Tant pis pour le « chéri » dos tourné au téléphone chez Mommy, pour l’anniversaire oublié, par lui, pas par le mari, pour l’enfant absent, hypothèse réversible, interrogative, pour les chaussures cirées, à ne pas mettre sur une table, ça porte malheur, paraît-il, Rachel s’en fiche, il restera toujours deux bonnes chansons de Jo Stafford, artiste politisée entendue dans son tube d’appartenance, d’Eddie Fisher, intime de Liz Taylor, père de Carrie relookée par Lucas, un exemplaire offert des Sonnets de Shakespeare, des clubs de golf à vendre afin de payer le loyer, une paire de gants oubliés, à sentir désespérément. « Triste », assurément, The Deep Blue Sea, ouvrage de chambre limpide et lyrique, posé, ouaté, aux faux airs de Spider, se garde de sombrer dans la tragédie, n’en déplaise au juge, « Pas non plus du Sophocle », le corrige douce-amère sa vraie-fausse Emma Bovary à lui. Au cours de son odyssée en accéléré, de sa découverte des choses de la chair, de ce qui donne sens à une existence, la trentenaire déclassée, illico célibataire, reçoit une leçon de sagesse et d’amour de la part de Madame Elton, hébergeuse au mari malade, gisant jouxtant une photo de sa jeunesse – aimer, vraiment, ceci signifie « nettoyer les fesses de l’être aimé », changer ses draps souillés, préserver sa dignité, histoire « d’avancer à deux », le Herbert de Thomas Stuber ne dira pas mieux. Une seconde et dernière nuit passée avec Freddie, Hester pleure, agenouillée, allume le réchaud, se relève, écarte les rideaux et sourit au jour nouveau, elle reproduit et renverse ses gestes inauguraux. Dehors, un landau traverse la rue, le laitier accomplit sa tournée, des marmots amusés se courent après, la vie continue, même si l’ultime plan s’enfonce dans des ruines.

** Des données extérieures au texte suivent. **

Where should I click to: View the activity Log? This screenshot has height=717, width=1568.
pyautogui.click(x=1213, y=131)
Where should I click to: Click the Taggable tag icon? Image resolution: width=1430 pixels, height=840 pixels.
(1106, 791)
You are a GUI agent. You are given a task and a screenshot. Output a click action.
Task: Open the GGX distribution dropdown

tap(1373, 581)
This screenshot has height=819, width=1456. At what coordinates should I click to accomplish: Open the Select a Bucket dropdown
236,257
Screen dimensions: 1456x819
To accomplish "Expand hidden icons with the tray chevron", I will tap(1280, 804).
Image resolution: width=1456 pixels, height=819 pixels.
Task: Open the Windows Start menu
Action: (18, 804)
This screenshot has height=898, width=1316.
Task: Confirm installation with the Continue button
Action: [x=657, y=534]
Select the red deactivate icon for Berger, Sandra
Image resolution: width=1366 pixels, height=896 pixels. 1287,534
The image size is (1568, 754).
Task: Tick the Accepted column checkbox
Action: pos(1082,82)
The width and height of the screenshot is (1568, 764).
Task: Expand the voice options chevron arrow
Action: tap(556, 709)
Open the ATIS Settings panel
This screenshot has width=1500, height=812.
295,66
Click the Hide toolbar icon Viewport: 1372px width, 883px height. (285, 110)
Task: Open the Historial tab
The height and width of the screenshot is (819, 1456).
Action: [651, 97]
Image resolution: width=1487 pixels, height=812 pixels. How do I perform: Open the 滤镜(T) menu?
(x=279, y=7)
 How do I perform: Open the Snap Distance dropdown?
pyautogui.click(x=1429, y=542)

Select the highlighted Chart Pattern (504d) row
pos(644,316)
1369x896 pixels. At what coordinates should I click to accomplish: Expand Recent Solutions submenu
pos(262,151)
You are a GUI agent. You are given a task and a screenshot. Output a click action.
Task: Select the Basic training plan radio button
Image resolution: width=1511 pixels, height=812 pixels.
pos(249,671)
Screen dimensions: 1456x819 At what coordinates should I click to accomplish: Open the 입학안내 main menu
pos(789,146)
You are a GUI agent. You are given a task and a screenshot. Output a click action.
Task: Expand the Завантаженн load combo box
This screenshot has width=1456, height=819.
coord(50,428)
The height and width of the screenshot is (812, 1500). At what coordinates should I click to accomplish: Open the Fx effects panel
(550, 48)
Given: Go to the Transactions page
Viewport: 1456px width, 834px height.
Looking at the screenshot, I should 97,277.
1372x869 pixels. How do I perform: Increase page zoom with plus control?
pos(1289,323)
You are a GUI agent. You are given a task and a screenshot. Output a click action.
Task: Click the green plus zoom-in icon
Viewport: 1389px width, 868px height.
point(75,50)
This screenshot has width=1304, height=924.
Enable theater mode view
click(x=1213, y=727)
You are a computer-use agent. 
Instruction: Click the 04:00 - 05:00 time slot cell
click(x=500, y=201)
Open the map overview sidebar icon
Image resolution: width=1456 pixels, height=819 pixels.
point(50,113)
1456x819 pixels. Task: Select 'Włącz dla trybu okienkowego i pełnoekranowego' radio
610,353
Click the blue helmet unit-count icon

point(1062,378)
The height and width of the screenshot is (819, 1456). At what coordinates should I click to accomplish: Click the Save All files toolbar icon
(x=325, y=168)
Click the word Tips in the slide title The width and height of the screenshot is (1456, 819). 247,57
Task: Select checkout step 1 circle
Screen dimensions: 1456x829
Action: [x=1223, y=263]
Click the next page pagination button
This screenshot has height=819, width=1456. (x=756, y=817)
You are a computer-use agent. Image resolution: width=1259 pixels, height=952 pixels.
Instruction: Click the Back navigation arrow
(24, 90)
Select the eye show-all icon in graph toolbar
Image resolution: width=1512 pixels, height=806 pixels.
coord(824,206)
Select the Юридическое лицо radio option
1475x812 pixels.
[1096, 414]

Davies l’imite, reprend et inverse son mouvement de grue ascendant introductif, boucle bouclée d’une femme délivrée, a fortiori d’elle-même, valeureuse d’avoir pris le risque d’aimer, de se dégoûter. Auparavant, un plan-séquence virtuose en travelling arrière cartographiait un métro martial au son de Molly Malone, réminiscence salvatrice pour suicide bis. Freddie Page, naguère impitoyable, violemment cynique, et franc, à présent les larmes aux yeux, valise remplie, remercie Hester, « Pour tout ». Imitons-le envers Terence Davies, pour avoir su démontrer, dans le sillage du tandem Bernstein + Resnais de Mélo, que le théâtre, transposé avec talent au ciné, devient du cinéma, un voyage dans l’espace, le temps, les regards, les trop tard et les audacieux départs. Aussi n’hésitez pas à vous plonger dans cette mer écrite au cordeau, tournée presto, célébrée à raison,  ni passéiste ni compassée, au romantisme désenchanté, lucide, parfois drolatique, discrètement addictif.